I've got a json payload from a 3rd party RESTful service. So right off the bat, please don't reply with "tell the vendor to fix it", because I already tried.
The issue is that one of the fields is an XML structure, and sometimes the structure has unescaped double quotes.
I'm working up a custom json deserializer to use on this field, so I've got the XML as a string to work on. I need to match all unescaped double quotes so I can replace them with escaped quotes. I'm using C# and regex.

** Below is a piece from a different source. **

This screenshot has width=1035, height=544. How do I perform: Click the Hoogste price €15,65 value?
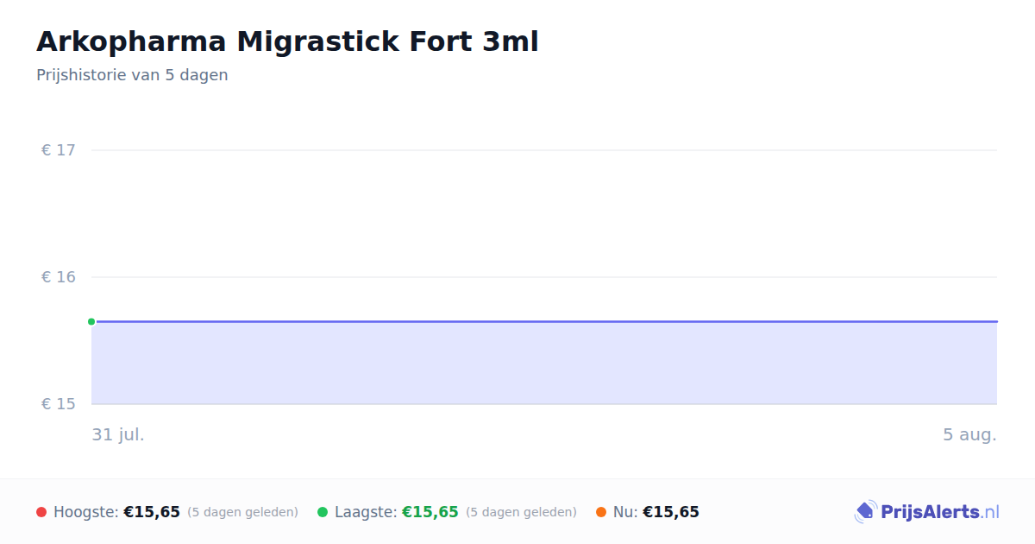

Here's a rather ugly sample that shows the structure:
<?xml version="1.0" encoding="utf-8" standalone="yes"?>
<SPC GENERATOR="Converter" TIME="Tue May 07 05:05:43 2019" SRC="\\word\document.xml">
<stuff>
<toad>A1,"Description"</toad>
<frog>the \"Description of the "object" A1\"</frog>
<tadpole>what about \"this\" one?</tadpole>
</stuff>
The tricky part is I don't want the double quotes inside the <?xml>
or <SPC>
elements escaped.
I've tried all kinds of permutations, along the lines of:
(?:<([A-Z][A-Z0-9]*)\b[^>]*>)((.*?)"?(.*?))(?:<\/\1>)

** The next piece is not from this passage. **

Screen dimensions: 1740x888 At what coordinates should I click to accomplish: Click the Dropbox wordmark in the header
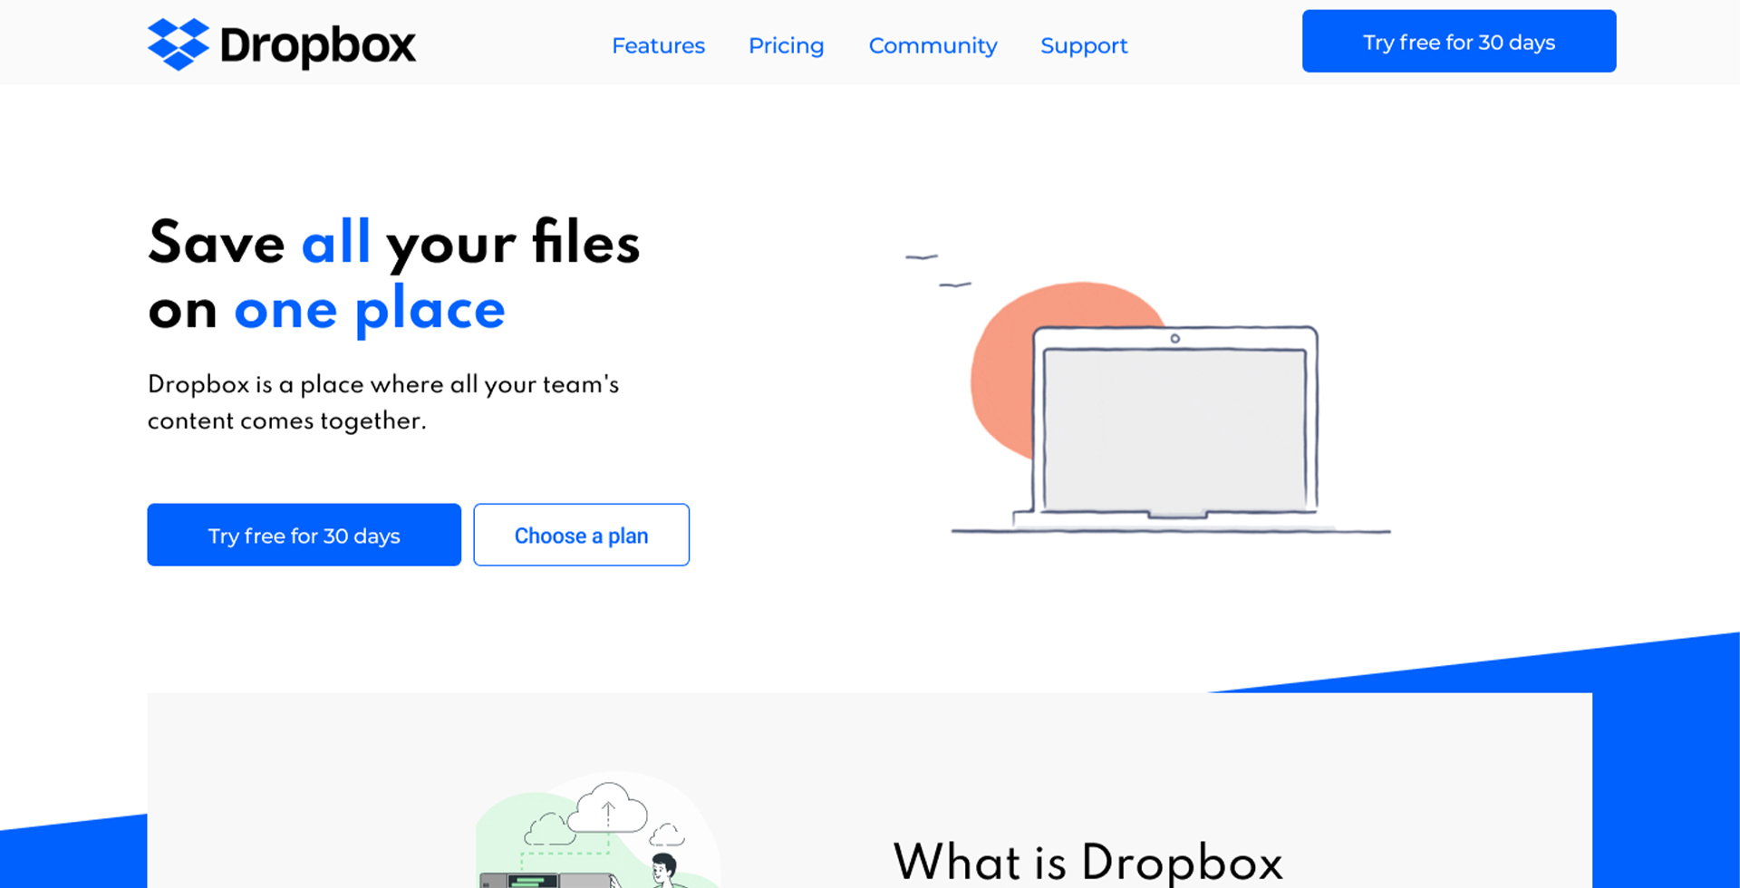click(x=317, y=45)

but I can't seem to get the quotes inside the elements matched.
Any help (that doesn't tell me it shouldn't be done, or get the payload fixed at the source, etc.) will be appreciated.
First, I'll reiterate - please DO NOT TELL ME NOT TO DO THIS. That advice/response is irrelevant to the problem, and if I could use a bloody parser, I would. The problem is because the data is badly formatted because of one issue, and I want to fix the issue before parsing.

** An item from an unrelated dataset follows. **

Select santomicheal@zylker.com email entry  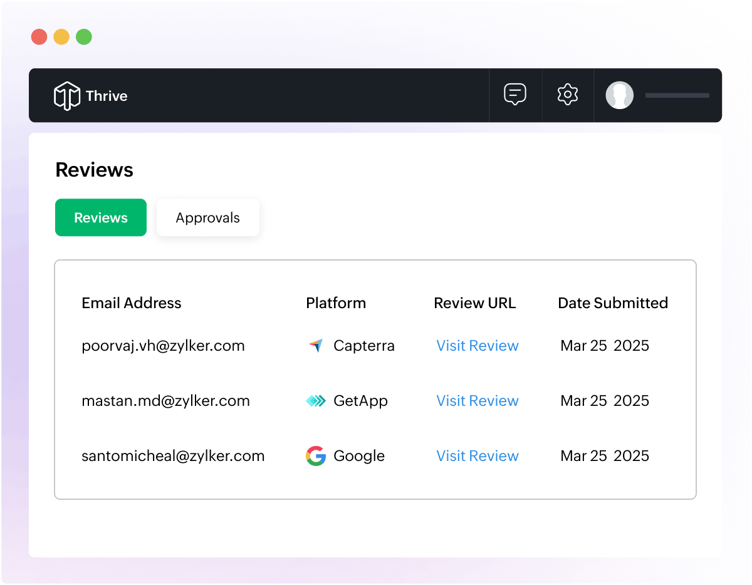[173, 455]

That said, there's a bigger issue that I didn't see at first because I was focusing on just the XML. The double quote is not just an XML issue. It's causing the outer json to stop processing. When I debugged the custom JsonConverter ReadJson method, I found that the reader value had the start of the XML field, but stopped at the first problematic double quote.
So it's really an issue with this:
{
"Limit":1,
"Offset":1,
"TotalRecords":1,
"TotalPages":1,
"Message":null,
"Resource":
{
"Content":"<?xml version="1.0" encoding="utf-8" standalone="yes"?>
<SPC GENERATOR="Converter" TIME="Tue May 07 05:05:43 2019" SRC="\\word\document.xml">
<stuff>
<toad>A1,"Description"</toad>
<frog>the \"Description of the "object" A1\"</frog>
<tadpole>what about \"this\" one?</tadpole>
</stuff></SPC>",
"EmcUrl":"http://stuff",
"Id":21188,
"Version":3
}
}
The reader value is returning:
<?xml version="1.0" encoding="utf-8" standalone="yes"?>
<SPC GENERATOR="Converter" TIME="Tue May 07 05:05:43 2019" SRC="\\word\document.xml">
<stuff>
<toad>A1,
So I need to fix the double quote issue in the string, then let the JsonConvert.DeserializeObject() method do its thing. My bad, but now the issue might still be solvable with regex replacement, but it would have to avoid escaping the quotes in the surrounding json fields.
So yeah, I can't see where this is a duplicate. I would prefer a reply that told me a way to make this work (useful) rather than telling me that this is a bad idea (not useful), please.